Anonymous Monk has asked for the wisdom of the Perl Monks concerning the following question:

I'm trying to distinguish table rows in HTML that just contain links form table rows where text segments and links are presented together, in the same row. I'm using TreeBuilder because I have to know the depth of the diffrent table rows. My problem is telling the diffrence between text segments and links, because text segments aren't seen as elements by TreeBuilder. I'm thankfull for all suggestions to my problem.

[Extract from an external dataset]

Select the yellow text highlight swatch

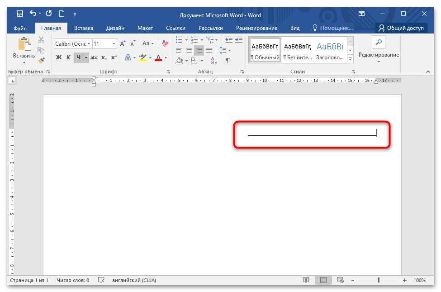[x=143, y=59]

Replies are listed 'Best First'.
Re: Parsing HTML with TreeBuilder
by fglock (Vicar) on Sep 19, 2002 at 13:34 UTC

    Is this what you mean? you want to tell if a row only contains cells like

    <td><a href .... > only-a-link </a></td>

    or does it also contain cells like

    <td> text <a href .... > optional-link </a> more-text </td>
      Yes, that is exactly what I mean. Do you have any suggestions? Thanks.
      The row can contain both types of cells, and I would like to be able to tell the difrence between the to kinds of cells. The one with just links and the ofhter with links inbedded in text segments.

        Assuming that $ele is an HTML::Element object containing your <td> element, then:

        if (grep {!ref($_) or $_->tag ne "a"} $td->content_list) { # The element has non-link text } else { # The element only has <a></a> elements in it }

        See the HTML::Element documentation for more information. There may be a more efficient method than the above, but you havn't specified your problem well enough for me to see it.

        perl -pe '"I lo*`+$^X$\"$]!$/"=~m%(.*)%s;$_=$1;y^`+*^e v^#$&V"+@( NO CARRIER'